Leader of the four was blond, slight Jake Breitenbach, 24, a guide at Wyoming's Petzoldt-Exum School of American Mountaineering. Like Jake, the others were young, but experienced beyond their years in their perilous art: Ski Instructors Pete Sinclair, 23, and Barry Corbet, 22; Math Teacher Bill Buckingham, 22, a member of the American Alpine Club.
Built-in Disposal. Last month, landed by a bush pilot on a glacier at 7,000 ft., the four began their long push--the kind of adventure that pales a plains dweller. At 12,500 ft., they labored nine hours to hack 7-by-7-ft. platform from a 45DEG ice slope, wryly called it Concentration Camp, complete, as one climber noted, "with a handy garbage disposal -- a 1,600-ft. drop." Ahead lay two deadly perils: a pair of giant, swelling domes of blue ice that left them as exposed to the fickle Alaskan weather as flies on a wall. Some 1,700 ft. of rope hammered into the ice took them across in safety. Then came Camp Paradise, the first piece of flat slope they had seen in several thousand feet; Camp Fatigue, when at 15,000 ft. the altitude started to hit them; Balcony Camp, up another 1,800 ft. and just big enough for their tent with a 7,000-ft. drop below. The weather started to worsen, and they decided on a gamble: a dash to the top, even though it was 3,500 ft. away.
Their dash made them look more like drunks in a conga line. In the thin air, no one could lurch more than 15 steps without rest. The final 400 ft. were up a near-vertical snow wall; somehow they made it, and there was the slender bamboo pole that had been planted on the summit in 1947 by Bradford Washburn, a mountain-climbing geographer. Three men burst into tears. "Do you realize," gasped Buckingham, "do you realize what we've done? Four hackers--we've made a great ascent, maybe the greatest outside of South America in the world."
Instinct Alone. It was not over. The weather, good for twelve days, burst with a snowstorm. All landmarks disappeared; at one point they were near panic at the thought of starvation when someone spotted the blade of an ice ax that Jake had whimsically stuck beside a food cache, a needle point of steel gleaming in an ocean of snow.

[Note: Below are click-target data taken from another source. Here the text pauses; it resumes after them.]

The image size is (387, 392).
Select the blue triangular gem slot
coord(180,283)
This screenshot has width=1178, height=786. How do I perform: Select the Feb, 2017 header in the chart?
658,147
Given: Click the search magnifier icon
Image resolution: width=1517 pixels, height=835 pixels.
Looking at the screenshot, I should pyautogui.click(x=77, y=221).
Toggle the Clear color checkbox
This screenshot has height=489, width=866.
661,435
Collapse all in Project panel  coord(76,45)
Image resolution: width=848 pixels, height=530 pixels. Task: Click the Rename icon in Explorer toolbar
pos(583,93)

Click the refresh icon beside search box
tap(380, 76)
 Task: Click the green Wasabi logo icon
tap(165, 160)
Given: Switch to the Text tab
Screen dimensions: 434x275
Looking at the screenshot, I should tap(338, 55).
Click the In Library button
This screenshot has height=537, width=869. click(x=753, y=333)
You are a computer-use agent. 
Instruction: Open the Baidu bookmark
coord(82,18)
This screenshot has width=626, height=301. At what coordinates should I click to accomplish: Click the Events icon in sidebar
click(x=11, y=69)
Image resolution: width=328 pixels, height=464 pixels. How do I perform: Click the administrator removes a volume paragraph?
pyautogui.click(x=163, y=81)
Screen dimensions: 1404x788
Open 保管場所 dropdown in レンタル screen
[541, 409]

On instinct alone, Buckingham found the snow corridor that threaded through a region splintered by crevasses. And finally back down to 7,000 ft., they were plucked from McKinley's flank by their pilot.
Why had they done it? Last week, resting in Anchorage, the four were almost too busy planning new assaults to answer. Said Sinclair: "We usually just joke, 'to get away from tidal waves.' You can't describe climbing to people. They don't have anything to compare it with."